Start of Records for this task

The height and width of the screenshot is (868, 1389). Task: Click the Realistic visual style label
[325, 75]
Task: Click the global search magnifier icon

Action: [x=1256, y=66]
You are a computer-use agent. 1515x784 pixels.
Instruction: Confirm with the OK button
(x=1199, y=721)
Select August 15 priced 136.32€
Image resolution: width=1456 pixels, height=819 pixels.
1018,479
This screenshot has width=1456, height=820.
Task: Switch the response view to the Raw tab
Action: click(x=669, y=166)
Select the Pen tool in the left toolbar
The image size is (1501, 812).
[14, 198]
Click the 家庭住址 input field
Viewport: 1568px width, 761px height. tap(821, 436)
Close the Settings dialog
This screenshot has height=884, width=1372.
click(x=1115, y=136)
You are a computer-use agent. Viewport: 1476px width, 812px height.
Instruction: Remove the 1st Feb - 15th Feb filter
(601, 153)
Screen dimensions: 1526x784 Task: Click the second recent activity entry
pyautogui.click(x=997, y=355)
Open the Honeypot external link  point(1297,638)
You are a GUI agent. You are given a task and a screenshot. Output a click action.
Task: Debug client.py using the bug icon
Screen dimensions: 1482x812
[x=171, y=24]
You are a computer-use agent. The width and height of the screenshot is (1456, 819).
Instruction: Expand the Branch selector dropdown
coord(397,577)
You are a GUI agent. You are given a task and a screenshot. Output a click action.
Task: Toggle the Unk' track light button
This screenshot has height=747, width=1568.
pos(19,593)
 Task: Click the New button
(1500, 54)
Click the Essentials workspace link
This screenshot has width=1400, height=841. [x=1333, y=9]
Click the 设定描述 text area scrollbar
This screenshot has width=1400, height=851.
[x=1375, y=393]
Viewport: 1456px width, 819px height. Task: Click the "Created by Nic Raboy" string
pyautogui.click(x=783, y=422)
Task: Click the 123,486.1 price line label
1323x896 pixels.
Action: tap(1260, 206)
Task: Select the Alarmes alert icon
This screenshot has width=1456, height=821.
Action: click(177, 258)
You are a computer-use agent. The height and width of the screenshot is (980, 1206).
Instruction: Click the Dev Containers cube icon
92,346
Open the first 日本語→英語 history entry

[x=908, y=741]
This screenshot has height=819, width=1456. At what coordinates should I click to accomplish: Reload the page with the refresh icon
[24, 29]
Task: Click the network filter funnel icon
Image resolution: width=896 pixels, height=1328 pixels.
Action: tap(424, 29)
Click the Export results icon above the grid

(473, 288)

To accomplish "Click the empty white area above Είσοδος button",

End of Records for this task

The task: Using the data above, print exactly the lines from the line that contains "Select the Pen tool in the left toolbar" through the line that contains "Click the 设定描述 text area scrollbar", with both included.

The answer:
Select the Pen tool in the left toolbar
The image size is (1501, 812).
[14, 198]
Click the 家庭住址 input field
Viewport: 1568px width, 761px height. tap(821, 436)
Close the Settings dialog
This screenshot has height=884, width=1372.
click(x=1115, y=136)
You are a computer-use agent. Viewport: 1476px width, 812px height.
Instruction: Remove the 1st Feb - 15th Feb filter
(601, 153)
Screen dimensions: 1526x784 Task: Click the second recent activity entry
pyautogui.click(x=997, y=355)
Open the Honeypot external link  point(1297,638)
You are a GUI agent. You are given a task and a screenshot. Output a click action.
Task: Debug client.py using the bug icon
Screen dimensions: 1482x812
[x=171, y=24]
You are a computer-use agent. The width and height of the screenshot is (1456, 819).
Instruction: Expand the Branch selector dropdown
coord(397,577)
You are a GUI agent. You are given a task and a screenshot. Output a click action.
Task: Toggle the Unk' track light button
This screenshot has height=747, width=1568.
pos(19,593)
 Task: Click the New button
(1500, 54)
Click the Essentials workspace link
This screenshot has width=1400, height=841. [x=1333, y=9]
Click the 设定描述 text area scrollbar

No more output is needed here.